[Stored items]
◇ ◇ ◇ ◇

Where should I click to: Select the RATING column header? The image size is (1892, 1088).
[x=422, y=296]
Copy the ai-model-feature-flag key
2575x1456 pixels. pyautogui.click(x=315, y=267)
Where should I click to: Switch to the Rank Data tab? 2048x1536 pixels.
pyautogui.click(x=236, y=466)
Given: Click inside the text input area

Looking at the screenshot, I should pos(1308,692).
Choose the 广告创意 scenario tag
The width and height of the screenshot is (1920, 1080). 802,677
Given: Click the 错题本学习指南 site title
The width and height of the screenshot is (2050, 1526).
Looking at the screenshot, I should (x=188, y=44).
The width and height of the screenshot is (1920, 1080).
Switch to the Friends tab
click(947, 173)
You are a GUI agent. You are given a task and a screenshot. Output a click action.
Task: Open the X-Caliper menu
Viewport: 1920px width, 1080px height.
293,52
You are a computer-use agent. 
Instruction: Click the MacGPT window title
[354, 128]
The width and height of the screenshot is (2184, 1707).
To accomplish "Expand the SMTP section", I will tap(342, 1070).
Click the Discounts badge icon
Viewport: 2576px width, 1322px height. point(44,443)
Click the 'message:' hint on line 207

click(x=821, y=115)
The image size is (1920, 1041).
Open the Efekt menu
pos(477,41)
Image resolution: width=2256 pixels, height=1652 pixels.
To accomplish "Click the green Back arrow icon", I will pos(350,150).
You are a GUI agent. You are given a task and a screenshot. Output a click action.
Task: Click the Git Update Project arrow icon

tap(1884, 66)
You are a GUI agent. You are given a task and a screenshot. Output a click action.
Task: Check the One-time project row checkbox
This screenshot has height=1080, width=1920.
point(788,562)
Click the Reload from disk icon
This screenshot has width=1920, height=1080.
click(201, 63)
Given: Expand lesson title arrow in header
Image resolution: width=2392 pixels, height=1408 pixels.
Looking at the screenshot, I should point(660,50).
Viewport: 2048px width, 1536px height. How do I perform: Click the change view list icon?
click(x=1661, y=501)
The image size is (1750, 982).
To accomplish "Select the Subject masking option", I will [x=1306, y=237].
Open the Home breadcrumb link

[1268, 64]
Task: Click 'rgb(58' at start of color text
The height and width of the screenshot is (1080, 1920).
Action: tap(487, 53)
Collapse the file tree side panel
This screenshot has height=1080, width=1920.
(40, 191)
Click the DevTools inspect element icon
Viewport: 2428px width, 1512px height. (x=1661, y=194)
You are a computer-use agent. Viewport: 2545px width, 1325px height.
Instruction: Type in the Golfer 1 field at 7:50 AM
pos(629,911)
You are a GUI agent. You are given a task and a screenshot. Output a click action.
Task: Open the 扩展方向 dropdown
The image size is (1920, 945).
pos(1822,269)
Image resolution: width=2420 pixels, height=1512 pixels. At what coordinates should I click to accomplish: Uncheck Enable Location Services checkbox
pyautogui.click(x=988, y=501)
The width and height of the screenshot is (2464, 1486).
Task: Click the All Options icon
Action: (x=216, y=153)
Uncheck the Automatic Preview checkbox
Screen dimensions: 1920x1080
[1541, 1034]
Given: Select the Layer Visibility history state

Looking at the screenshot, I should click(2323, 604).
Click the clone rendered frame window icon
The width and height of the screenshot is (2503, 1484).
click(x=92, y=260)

◇ ◇ ◇ ◇

▶ _YOUR GOAL_: Would you reproduce all the entries exactly?

▶ _TASK SOLUTION_:
Where should I click to: Select the RATING column header? The image size is (1892, 1088).
[x=422, y=296]
Copy the ai-model-feature-flag key
2575x1456 pixels. pyautogui.click(x=315, y=267)
Where should I click to: Switch to the Rank Data tab? 2048x1536 pixels.
pyautogui.click(x=236, y=466)
Given: Click inside the text input area

Looking at the screenshot, I should pos(1308,692).
Choose the 广告创意 scenario tag
The width and height of the screenshot is (1920, 1080). 802,677
Given: Click the 错题本学习指南 site title
The width and height of the screenshot is (2050, 1526).
Looking at the screenshot, I should (x=188, y=44).
The width and height of the screenshot is (1920, 1080).
Switch to the Friends tab
click(947, 173)
You are a GUI agent. You are given a task and a screenshot. Output a click action.
Task: Open the X-Caliper menu
Viewport: 1920px width, 1080px height.
293,52
You are a computer-use agent. 
Instruction: Click the MacGPT window title
[354, 128]
The width and height of the screenshot is (2184, 1707).
To accomplish "Expand the SMTP section", I will tap(342, 1070).
Click the Discounts badge icon
Viewport: 2576px width, 1322px height. point(44,443)
Click the 'message:' hint on line 207

click(x=821, y=115)
The image size is (1920, 1041).
Open the Efekt menu
pos(477,41)
Image resolution: width=2256 pixels, height=1652 pixels.
To accomplish "Click the green Back arrow icon", I will pos(350,150).
You are a GUI agent. You are given a task and a screenshot. Output a click action.
Task: Click the Git Update Project arrow icon

tap(1884, 66)
You are a GUI agent. You are given a task and a screenshot. Output a click action.
Task: Check the One-time project row checkbox
This screenshot has height=1080, width=1920.
point(788,562)
Click the Reload from disk icon
This screenshot has width=1920, height=1080.
click(201, 63)
Given: Expand lesson title arrow in header
Image resolution: width=2392 pixels, height=1408 pixels.
Looking at the screenshot, I should point(660,50).
Viewport: 2048px width, 1536px height. How do I perform: Click the change view list icon?
click(x=1661, y=501)
The image size is (1750, 982).
To accomplish "Select the Subject masking option", I will [x=1306, y=237].
Open the Home breadcrumb link

[1268, 64]
Task: Click 'rgb(58' at start of color text
The height and width of the screenshot is (1080, 1920).
Action: tap(487, 53)
Collapse the file tree side panel
This screenshot has height=1080, width=1920.
(40, 191)
Click the DevTools inspect element icon
Viewport: 2428px width, 1512px height. (x=1661, y=194)
You are a computer-use agent. Viewport: 2545px width, 1325px height.
Instruction: Type in the Golfer 1 field at 7:50 AM
pos(629,911)
You are a GUI agent. You are given a task and a screenshot. Output a click action.
Task: Open the 扩展方向 dropdown
The image size is (1920, 945).
pos(1822,269)
Image resolution: width=2420 pixels, height=1512 pixels. At what coordinates should I click to accomplish: Uncheck Enable Location Services checkbox
pyautogui.click(x=988, y=501)
The width and height of the screenshot is (2464, 1486).
Task: Click the All Options icon
Action: (x=216, y=153)
Uncheck the Automatic Preview checkbox
Screen dimensions: 1920x1080
[1541, 1034]
Given: Select the Layer Visibility history state

Looking at the screenshot, I should click(2323, 604).
Click the clone rendered frame window icon
The width and height of the screenshot is (2503, 1484).
click(x=92, y=260)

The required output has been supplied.